That kind of scaremongering underlines what an outsized impact Sanders has had on the campaign so far. Ahead of next Monday’s opening caucus in Iowa, perhaps the most refreshing aspect of his approach to vote-getting has been a refusal to adhere to so many of the tired, old political tropes. In this regard, his attitude to sport is typical.

It is accepted practice for presidential hopefuls to exaggerate their knowledge of games and allegiances to teams. The belief is that doing so somehow makes them appear more downhome and ordinary in a way that will appeal to gullible regular folk. A dangerous tactic that can backfire. In 2004, John Kerry was justly hammered for describing Manny Ortez as his favourite Boston Red Sox player at a time when his local team’s most beloved icons were Manny Ramirez and David Ortiz. Imagine somebody running for a Dáil seat in Kilkenny talking up his long-standing admiration for DJ Shefflin and you get the picture.

As a congressman and now a senator representing Vermont, Sanders has always eschewed this type of fakery and tomfoolery, styling himself, in complete contrast, as somebody who retains proper perspective about the place of sport in society.

Grilled

During the congressional hearings into steroids in baseball in 2005, while so many of his peers grandstanded for the cameras, he berated journalists for turning up in such droves just because big names like Jose Canseco, Curt Schilling and Mark McGwire were being grilled.

“So I want to say to our media friends, that when some of us talk about the collapse of our healthcare system and millions of people not having any health insurance, come and join us,” said Sanders. “And when we talk about the United States having the highest rate of childhood poverty in the industrialised world at a time when the rich are going richer, come on down. Now maybe we may have to bring great baseball players to help us talk about childhood poverty. I don’t know. I would hope not. I’d hope we could have some of the great experts and I would hope you would come.”

More recently, he's castigated colleges for spending lavishly on football stadiums while underpaying faculty and overcharging students. Constantly putting principles ahead of populism could explain why his upstart campaign will at least prolong a Democratic primary contest that was once presumed to be a straightforward coronation of Hillary Clinton.

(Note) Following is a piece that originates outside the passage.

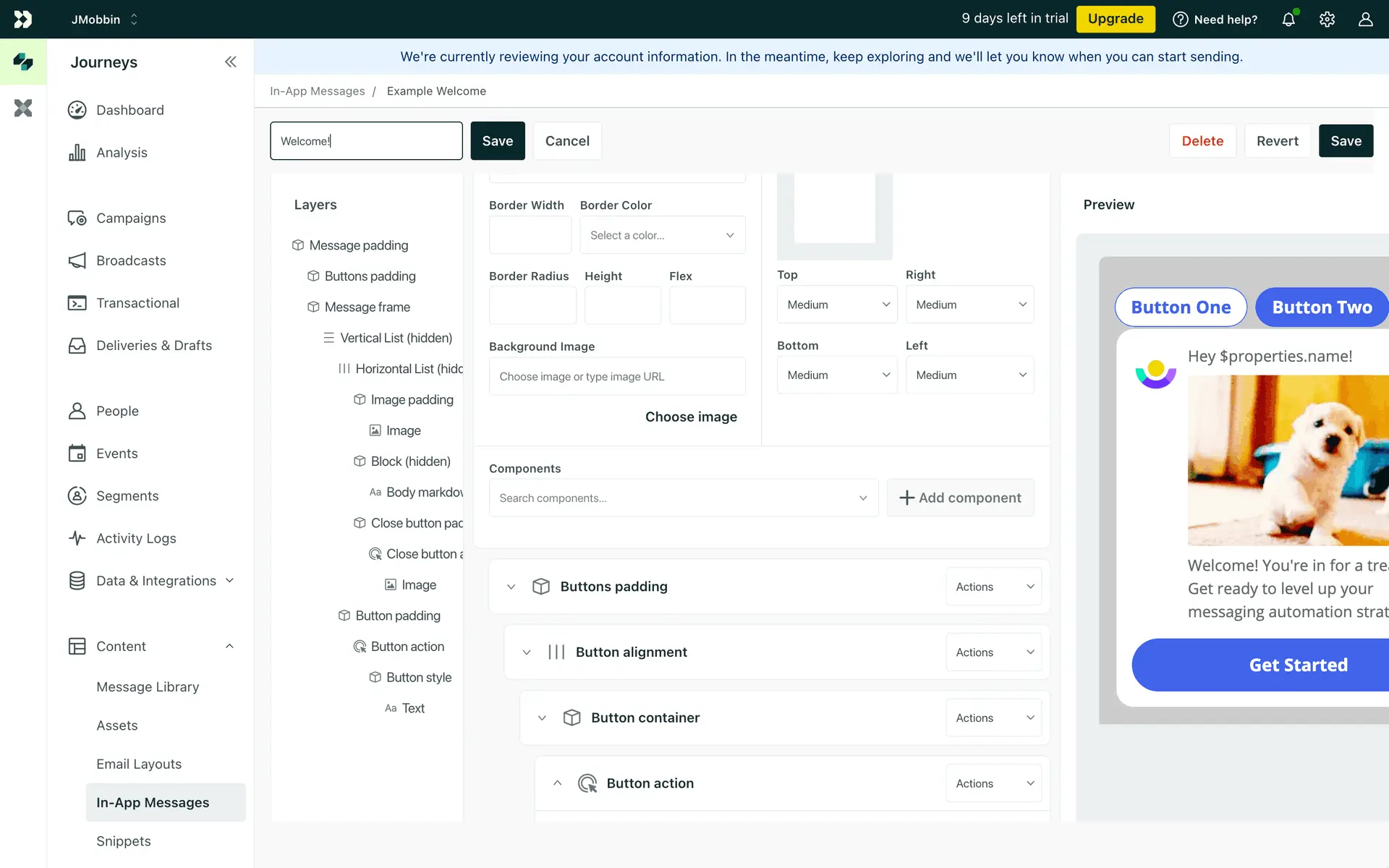The image size is (1389, 868).
Task: Click the Add component button
Action: point(960,498)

Here is a candidate that doesn’t go in for airbrushing. When Sanders’s wife Jane was being interviewed last month, a story was told about him turning off the Super Bowl at half-time. The type of scandalous move other candidates would quake at being made public lest, in some McCarthyite frenzy, they’d be accused of un-American activity, the Sanders family thought the whole thing merely indicative of his charming eccentricity. “What American does that?” asked his step-daughter Carina.

Perhaps the kind who voted to outlaw fantasy sports as gambling long before that became a cause du jour for some of his peers in Washington. Or the man who, as the socialist mayor of Burlington in the 1980s, persuaded a minor league baseball club called the Vermont Reds to base themselves there. Like his teenage love affair with the Dodgers, that ended badly too when the Reds eventually left town and headed west to Ohio.

Endorsements

Despite his refusal to shamelessly exploit sport, Sanders has been picking up high-profile endorsements from athletes like UFC’s Ronda Rousey, Seattle Seahawks’ defensive lineman Michael Bennett and NBA icon Kareem Abdul Jabbar.

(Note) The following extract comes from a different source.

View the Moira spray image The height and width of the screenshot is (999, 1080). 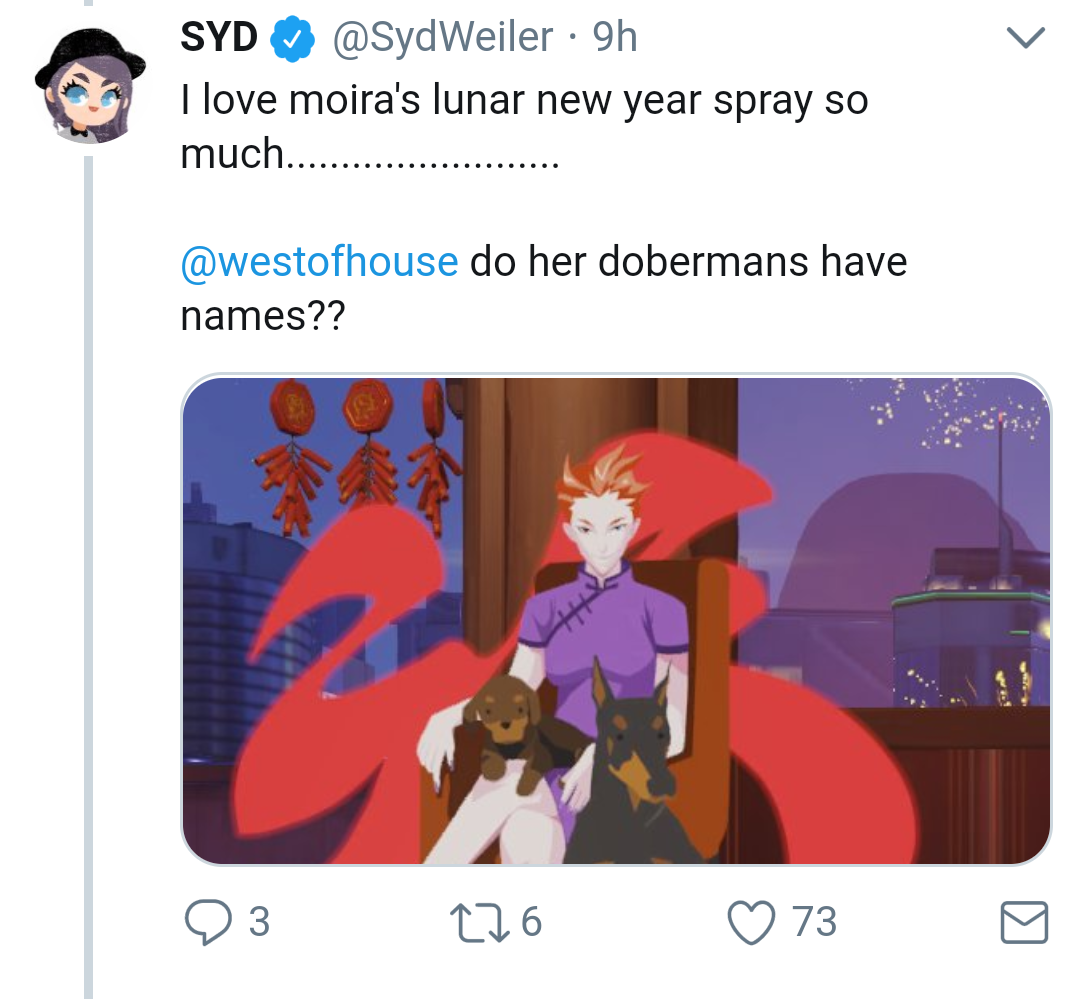pos(616,619)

“We used to play ball every day,” said Sanders of his idyllic childhood on the streets of Flatbush. “One of the differences, by the way, between today and way back then is maybe you learnt a little bit about democracy . . . Everybody knew how good you were. It didn’t matter how much money you had. You were the third-best basketball player. Everybody knew it, ’cause they played with you, day in and day out.”

Sport taught him democracy then and also how money ultimately wins out. As good a preparation for an election as any.